Provided material:
═══

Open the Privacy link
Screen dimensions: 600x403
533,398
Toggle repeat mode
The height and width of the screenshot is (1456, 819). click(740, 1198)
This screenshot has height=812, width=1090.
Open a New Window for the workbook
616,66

═══

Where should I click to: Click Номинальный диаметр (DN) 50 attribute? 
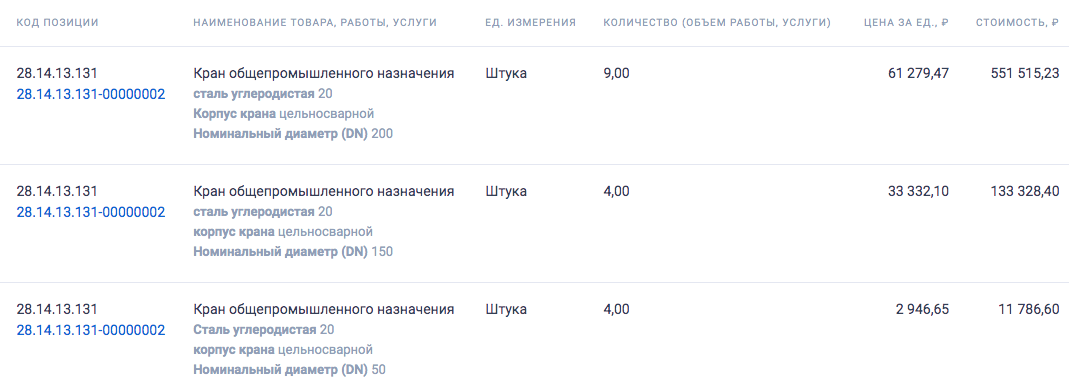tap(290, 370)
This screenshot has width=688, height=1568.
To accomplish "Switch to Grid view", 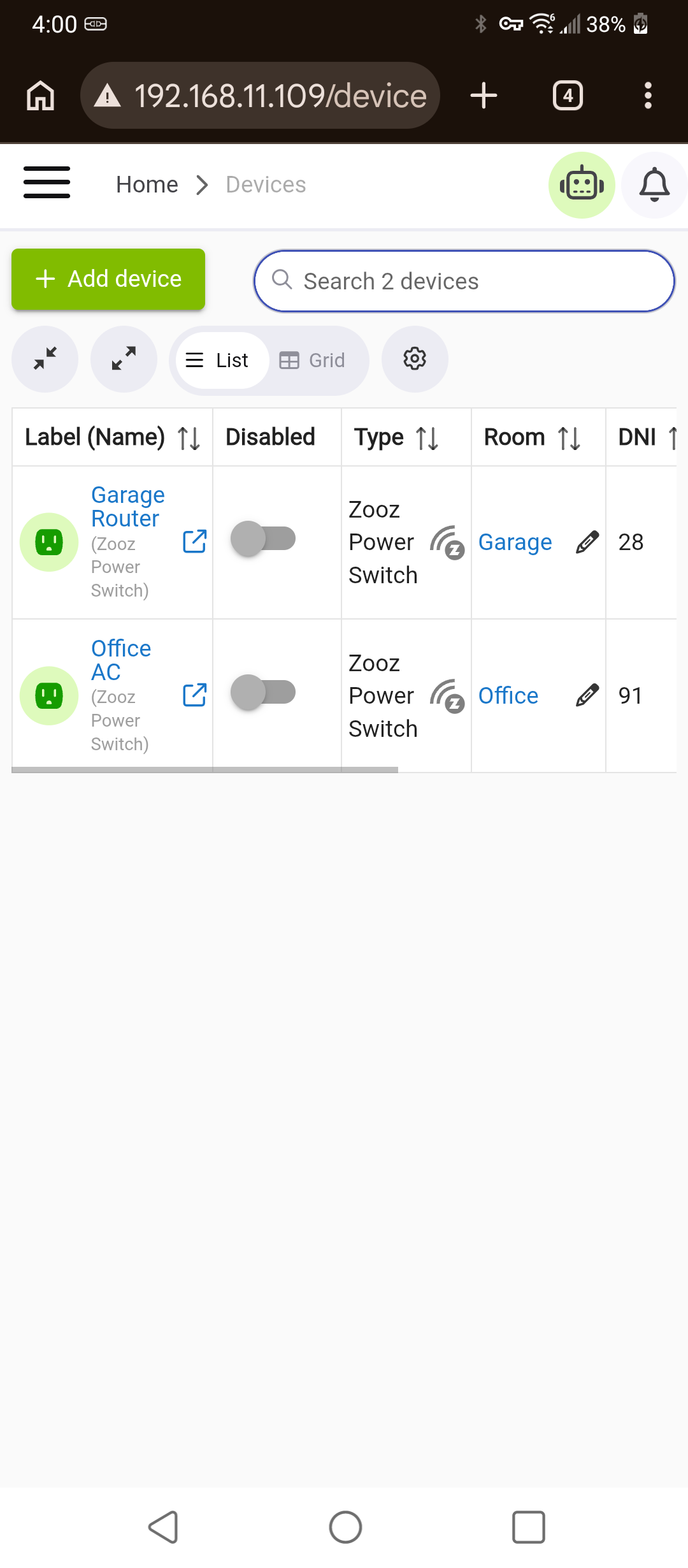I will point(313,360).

═══

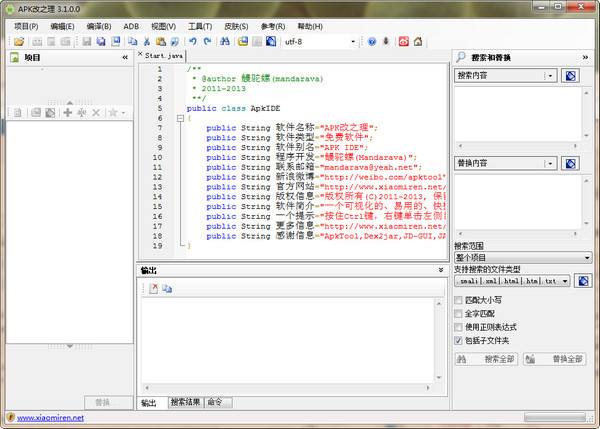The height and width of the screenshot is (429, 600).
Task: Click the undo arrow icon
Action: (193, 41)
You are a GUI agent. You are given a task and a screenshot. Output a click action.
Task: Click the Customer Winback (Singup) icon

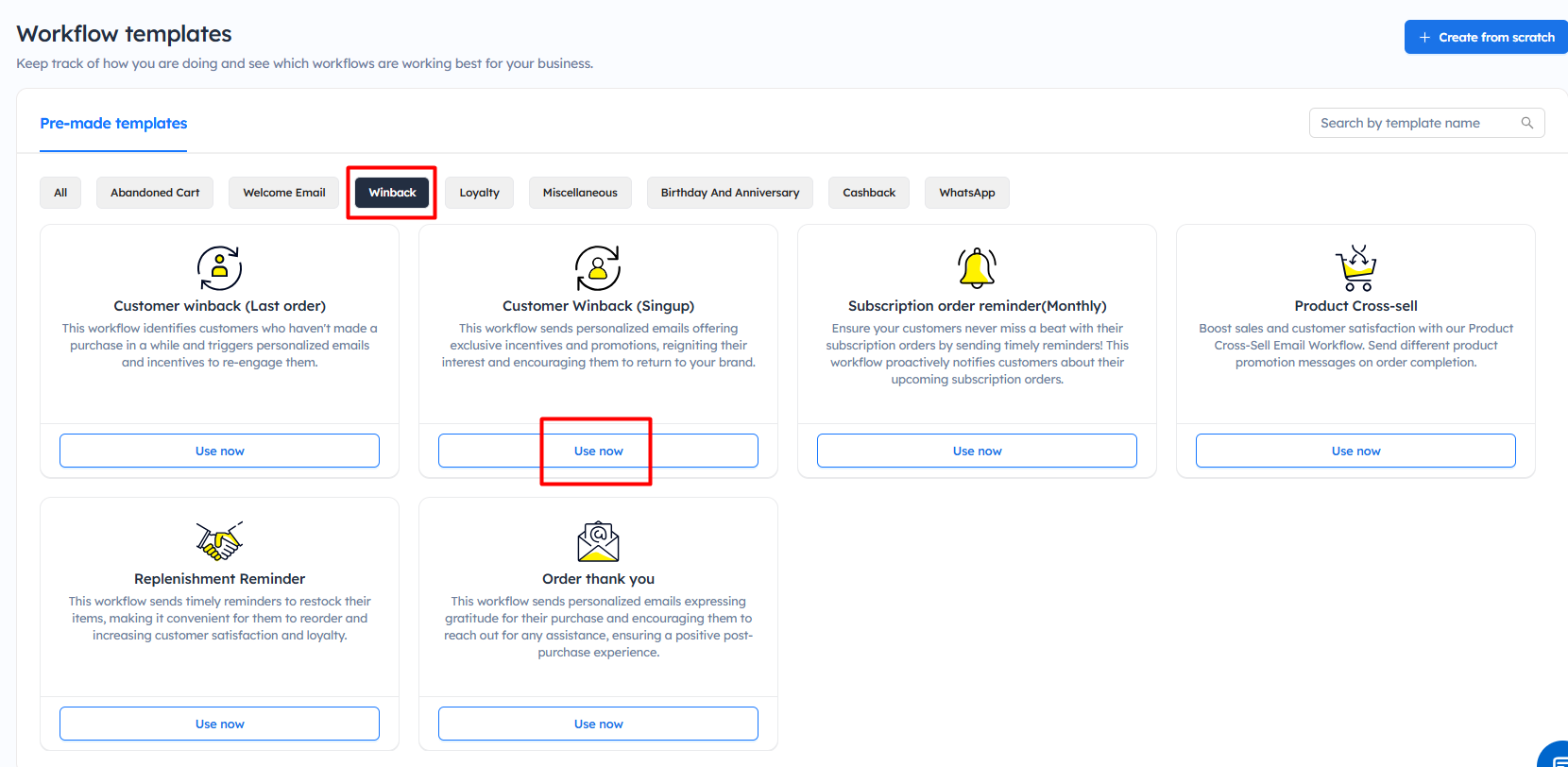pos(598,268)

═══

Which of the lines above contain the word "Open" with the same capitalization? Locate and copy each one.

Open the Privacy link
Open a New Window for the workbook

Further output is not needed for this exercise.